Let’s begin by expressing this intuition—this vision of a seamless digital concierge—as a high-level user story, to make it more easily understandable.
As a human,
I want to use a single digital concierge that I can interface with in natural language, to manage my entire digital landscape and its resources. This includes my intellectual assets (e.g. books, plans, calendars, documents, communications such as email, WhatsApp, etc.), ancillary files and content (e.g. apps, tokens), and legitimate functions and actions (e.g. publishing a post in a social medium, adjusting security settings in my device) across all systems I’ve enrolled in to support my intellectual capabilities and real-world activities,
So that:
I can engage with and manage these assets through thoughts that would naturally occur to me, such as:
“May I see the scans of my daughter Eliza’s kindergarten enrolment form, and know her enrolment date?”

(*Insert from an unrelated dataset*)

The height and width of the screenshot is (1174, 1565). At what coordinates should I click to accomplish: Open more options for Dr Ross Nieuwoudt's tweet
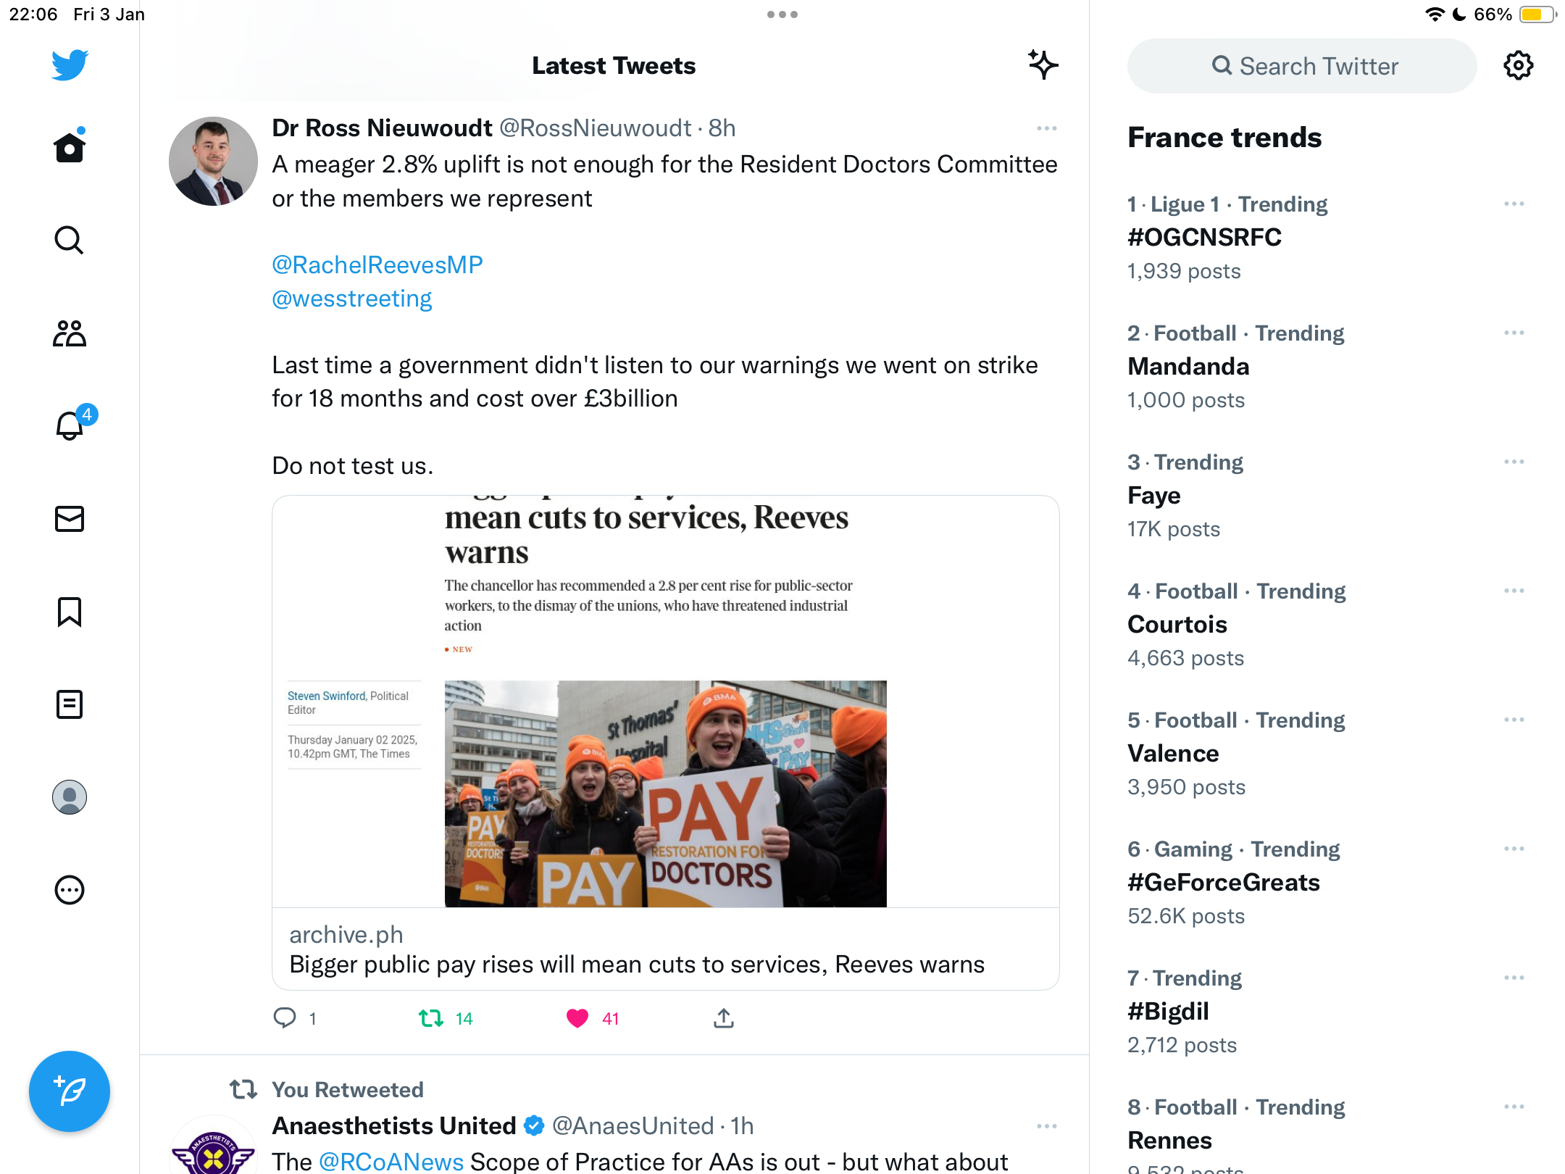pos(1046,128)
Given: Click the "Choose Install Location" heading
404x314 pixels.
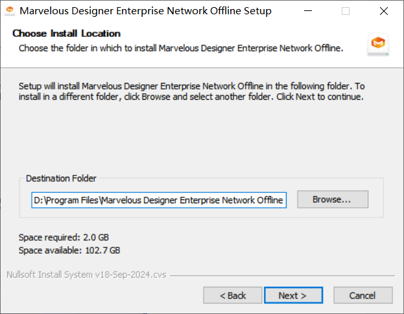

“I’m not sure I saved Mary’s invoice for my Save the Cat website in my cloud archives. If I haven’t, let’s do that—then please tag it under Expenses, Consulting, Save the Cat, Mary Hopkins, Ruwan’s Website.”
“Let’s see the list of all cloud files I’ve created related to my consulting work on communicable diseases in the MENA region.”
“Please grab this manuscript and use it to update the version of my Amazon Kindle e-book Garden Birds of Ceylon, and report to me any non-circumventable errors raised by KDP.”
“What’s going on, X, related to the salt shortage in Sri Lanka? Give me a snapshot of about 50 posts.”
Without wasting time navigating human-computer interfaces and systemic processes, such as:
Clicking through GUIs to find files, specific content within files, or reach action buttons and upload forms.
Following multiple system-specific authentication and workflow protocols just to retrieve a snippet of information or perform a routine task—like transferring an email attachment to secured cloud storage and applying custom tags—after I’ve properly enrolled and securely authenticated myself at the root level via the concierge.
In other words, we want to eliminate any protocols and procedures that do not add direct value to my human thoughts concerning the object or subject of my attention.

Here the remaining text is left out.